=== Input data ===

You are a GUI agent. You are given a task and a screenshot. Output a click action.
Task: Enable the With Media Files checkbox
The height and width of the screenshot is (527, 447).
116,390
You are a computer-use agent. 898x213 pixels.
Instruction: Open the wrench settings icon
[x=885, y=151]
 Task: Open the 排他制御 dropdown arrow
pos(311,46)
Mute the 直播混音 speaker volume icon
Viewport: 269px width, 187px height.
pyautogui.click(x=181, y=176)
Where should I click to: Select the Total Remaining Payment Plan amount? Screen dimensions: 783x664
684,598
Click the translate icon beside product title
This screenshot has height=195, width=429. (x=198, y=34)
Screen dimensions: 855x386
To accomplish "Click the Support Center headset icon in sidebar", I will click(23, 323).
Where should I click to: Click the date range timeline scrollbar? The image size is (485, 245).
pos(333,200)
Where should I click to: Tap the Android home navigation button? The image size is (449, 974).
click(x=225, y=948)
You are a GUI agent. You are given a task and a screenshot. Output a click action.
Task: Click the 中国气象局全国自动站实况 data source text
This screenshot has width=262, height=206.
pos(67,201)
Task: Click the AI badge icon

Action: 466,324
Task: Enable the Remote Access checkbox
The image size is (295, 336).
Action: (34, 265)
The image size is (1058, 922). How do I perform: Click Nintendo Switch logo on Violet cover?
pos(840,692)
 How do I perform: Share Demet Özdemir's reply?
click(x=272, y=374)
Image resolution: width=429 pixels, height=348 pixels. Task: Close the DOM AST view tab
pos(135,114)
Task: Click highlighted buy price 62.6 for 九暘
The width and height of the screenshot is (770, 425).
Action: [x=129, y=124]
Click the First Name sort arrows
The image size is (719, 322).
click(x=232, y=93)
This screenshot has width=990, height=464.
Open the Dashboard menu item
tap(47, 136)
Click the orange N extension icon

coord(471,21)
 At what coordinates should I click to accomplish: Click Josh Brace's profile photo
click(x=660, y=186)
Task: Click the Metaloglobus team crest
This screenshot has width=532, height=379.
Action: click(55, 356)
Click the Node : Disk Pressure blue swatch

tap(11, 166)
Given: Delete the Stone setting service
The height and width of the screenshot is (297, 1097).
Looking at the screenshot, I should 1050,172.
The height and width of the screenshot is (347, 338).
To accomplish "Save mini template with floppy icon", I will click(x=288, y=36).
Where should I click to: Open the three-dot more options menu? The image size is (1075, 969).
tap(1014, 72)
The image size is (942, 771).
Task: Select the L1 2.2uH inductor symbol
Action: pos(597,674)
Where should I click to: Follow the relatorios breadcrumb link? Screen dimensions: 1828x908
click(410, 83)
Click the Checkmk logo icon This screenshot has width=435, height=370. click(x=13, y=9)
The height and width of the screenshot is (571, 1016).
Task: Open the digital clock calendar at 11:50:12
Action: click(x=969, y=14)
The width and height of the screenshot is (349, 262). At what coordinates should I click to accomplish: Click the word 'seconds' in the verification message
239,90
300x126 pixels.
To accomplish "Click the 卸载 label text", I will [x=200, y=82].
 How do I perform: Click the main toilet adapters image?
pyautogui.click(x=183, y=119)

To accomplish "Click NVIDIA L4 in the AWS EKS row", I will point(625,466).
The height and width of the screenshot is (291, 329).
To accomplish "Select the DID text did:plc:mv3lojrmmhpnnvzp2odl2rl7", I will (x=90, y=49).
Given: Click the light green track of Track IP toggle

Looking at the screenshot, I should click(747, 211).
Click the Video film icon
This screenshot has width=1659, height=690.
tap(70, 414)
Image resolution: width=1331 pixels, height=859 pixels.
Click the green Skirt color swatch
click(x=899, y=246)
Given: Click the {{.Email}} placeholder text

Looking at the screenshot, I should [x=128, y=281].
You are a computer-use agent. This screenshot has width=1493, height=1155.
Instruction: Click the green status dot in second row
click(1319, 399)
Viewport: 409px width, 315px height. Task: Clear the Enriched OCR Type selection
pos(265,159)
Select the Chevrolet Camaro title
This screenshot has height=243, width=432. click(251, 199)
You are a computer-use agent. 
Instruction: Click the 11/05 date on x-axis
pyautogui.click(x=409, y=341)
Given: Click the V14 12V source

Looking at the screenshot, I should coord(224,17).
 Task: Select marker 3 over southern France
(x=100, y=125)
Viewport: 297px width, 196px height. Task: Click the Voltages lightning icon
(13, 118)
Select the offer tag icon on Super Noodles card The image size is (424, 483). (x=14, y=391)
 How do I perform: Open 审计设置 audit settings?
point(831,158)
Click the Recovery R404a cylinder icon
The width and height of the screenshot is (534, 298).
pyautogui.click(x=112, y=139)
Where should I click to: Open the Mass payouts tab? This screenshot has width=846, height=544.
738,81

===

Activity:
Transcribe each entry. Leave nothing out.

Answer to the exercise:
You are a GUI agent. You are given a task and a screenshot. Output a click action.
Task: Enable the With Media Files checkbox
The height and width of the screenshot is (527, 447).
116,390
You are a computer-use agent. 898x213 pixels.
Instruction: Open the wrench settings icon
[x=885, y=151]
 Task: Open the 排他制御 dropdown arrow
pos(311,46)
Mute the 直播混音 speaker volume icon
Viewport: 269px width, 187px height.
pyautogui.click(x=181, y=176)
Where should I click to: Select the Total Remaining Payment Plan amount? Screen dimensions: 783x664
684,598
Click the translate icon beside product title
This screenshot has height=195, width=429. (x=198, y=34)
Screen dimensions: 855x386
To accomplish "Click the Support Center headset icon in sidebar", I will click(23, 323).
Where should I click to: Click the date range timeline scrollbar? The image size is (485, 245).
pos(333,200)
Where should I click to: Tap the Android home navigation button? The image size is (449, 974).
click(x=225, y=948)
You are a GUI agent. You are given a task and a screenshot. Output a click action.
Task: Click the 中国气象局全国自动站实况 data source text
This screenshot has width=262, height=206.
pos(67,201)
Task: Click the AI badge icon

Action: 466,324
Task: Enable the Remote Access checkbox
The image size is (295, 336).
Action: (34, 265)
The image size is (1058, 922). How do I perform: Click Nintendo Switch logo on Violet cover?
pos(840,692)
 How do I perform: Share Demet Özdemir's reply?
click(x=272, y=374)
Image resolution: width=429 pixels, height=348 pixels. Task: Close the DOM AST view tab
pos(135,114)
Task: Click highlighted buy price 62.6 for 九暘
The width and height of the screenshot is (770, 425).
Action: [x=129, y=124]
Click the First Name sort arrows
The image size is (719, 322).
click(x=232, y=93)
This screenshot has width=990, height=464.
Open the Dashboard menu item
tap(47, 136)
Click the orange N extension icon

coord(471,21)
 At what coordinates should I click to accomplish: Click Josh Brace's profile photo
click(x=660, y=186)
Task: Click the Metaloglobus team crest
This screenshot has width=532, height=379.
Action: click(55, 356)
Click the Node : Disk Pressure blue swatch

tap(11, 166)
Given: Delete the Stone setting service
The height and width of the screenshot is (297, 1097).
Looking at the screenshot, I should 1050,172.
The height and width of the screenshot is (347, 338).
To accomplish "Save mini template with floppy icon", I will click(x=288, y=36).
Where should I click to: Open the three-dot more options menu? The image size is (1075, 969).
tap(1014, 72)
The image size is (942, 771).
Task: Select the L1 2.2uH inductor symbol
Action: pos(597,674)
Where should I click to: Follow the relatorios breadcrumb link? Screen dimensions: 1828x908
click(410, 83)
Click the Checkmk logo icon This screenshot has width=435, height=370. click(x=13, y=9)
The height and width of the screenshot is (571, 1016).
Task: Open the digital clock calendar at 11:50:12
Action: click(x=969, y=14)
The width and height of the screenshot is (349, 262). At what coordinates should I click to accomplish: Click the word 'seconds' in the verification message
239,90
300x126 pixels.
To accomplish "Click the 卸载 label text", I will [x=200, y=82].
 How do I perform: Click the main toilet adapters image?
pyautogui.click(x=183, y=119)

To accomplish "Click NVIDIA L4 in the AWS EKS row", I will point(625,466).
The height and width of the screenshot is (291, 329).
To accomplish "Select the DID text did:plc:mv3lojrmmhpnnvzp2odl2rl7", I will (x=90, y=49).
Given: Click the light green track of Track IP toggle

Looking at the screenshot, I should click(747, 211).
Click the Video film icon
This screenshot has width=1659, height=690.
tap(70, 414)
Image resolution: width=1331 pixels, height=859 pixels.
Click the green Skirt color swatch
click(x=899, y=246)
Given: Click the {{.Email}} placeholder text

Looking at the screenshot, I should [x=128, y=281].
You are a computer-use agent. This screenshot has width=1493, height=1155.
Instruction: Click the green status dot in second row
click(1319, 399)
Viewport: 409px width, 315px height. Task: Clear the Enriched OCR Type selection
pos(265,159)
Select the Chevrolet Camaro title
This screenshot has height=243, width=432. click(251, 199)
You are a computer-use agent. 
Instruction: Click the 11/05 date on x-axis
pyautogui.click(x=409, y=341)
Given: Click the V14 12V source

Looking at the screenshot, I should coord(224,17).
 Task: Select marker 3 over southern France
(x=100, y=125)
Viewport: 297px width, 196px height. Task: Click the Voltages lightning icon
(13, 118)
Select the offer tag icon on Super Noodles card The image size is (424, 483). (x=14, y=391)
 How do I perform: Open 审计设置 audit settings?
point(831,158)
Click the Recovery R404a cylinder icon
The width and height of the screenshot is (534, 298).
pyautogui.click(x=112, y=139)
Where should I click to: Open the Mass payouts tab? This screenshot has width=846, height=544.
738,81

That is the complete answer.